Information Block Start

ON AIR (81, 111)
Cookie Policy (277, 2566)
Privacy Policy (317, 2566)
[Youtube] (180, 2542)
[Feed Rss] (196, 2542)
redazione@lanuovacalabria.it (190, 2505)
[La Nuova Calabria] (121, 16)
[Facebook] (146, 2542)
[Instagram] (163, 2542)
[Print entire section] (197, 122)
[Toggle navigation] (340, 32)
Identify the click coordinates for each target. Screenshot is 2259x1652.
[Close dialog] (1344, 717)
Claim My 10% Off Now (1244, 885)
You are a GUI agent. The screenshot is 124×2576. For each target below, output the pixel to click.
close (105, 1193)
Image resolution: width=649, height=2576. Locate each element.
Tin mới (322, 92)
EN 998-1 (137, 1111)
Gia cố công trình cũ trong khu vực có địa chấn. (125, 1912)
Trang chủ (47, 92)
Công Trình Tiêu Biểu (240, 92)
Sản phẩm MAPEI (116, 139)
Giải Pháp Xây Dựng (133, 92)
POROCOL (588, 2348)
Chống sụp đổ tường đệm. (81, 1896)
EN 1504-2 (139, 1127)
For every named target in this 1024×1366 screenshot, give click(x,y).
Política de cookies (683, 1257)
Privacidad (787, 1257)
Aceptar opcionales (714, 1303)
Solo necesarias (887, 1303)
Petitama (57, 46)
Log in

Information Block End

Work instruction | Starting with the first line above and ending with the line that holds "[Toggle navigation] (340, 32)", restate each line word for word and add nothing else.

Solution to the problem |
ON AIR (81, 111)
Cookie Policy (277, 2566)
Privacy Policy (317, 2566)
[Youtube] (180, 2542)
[Feed Rss] (196, 2542)
redazione@lanuovacalabria.it (190, 2505)
[La Nuova Calabria] (121, 16)
[Facebook] (146, 2542)
[Instagram] (163, 2542)
[Print entire section] (197, 122)
[Toggle navigation] (340, 32)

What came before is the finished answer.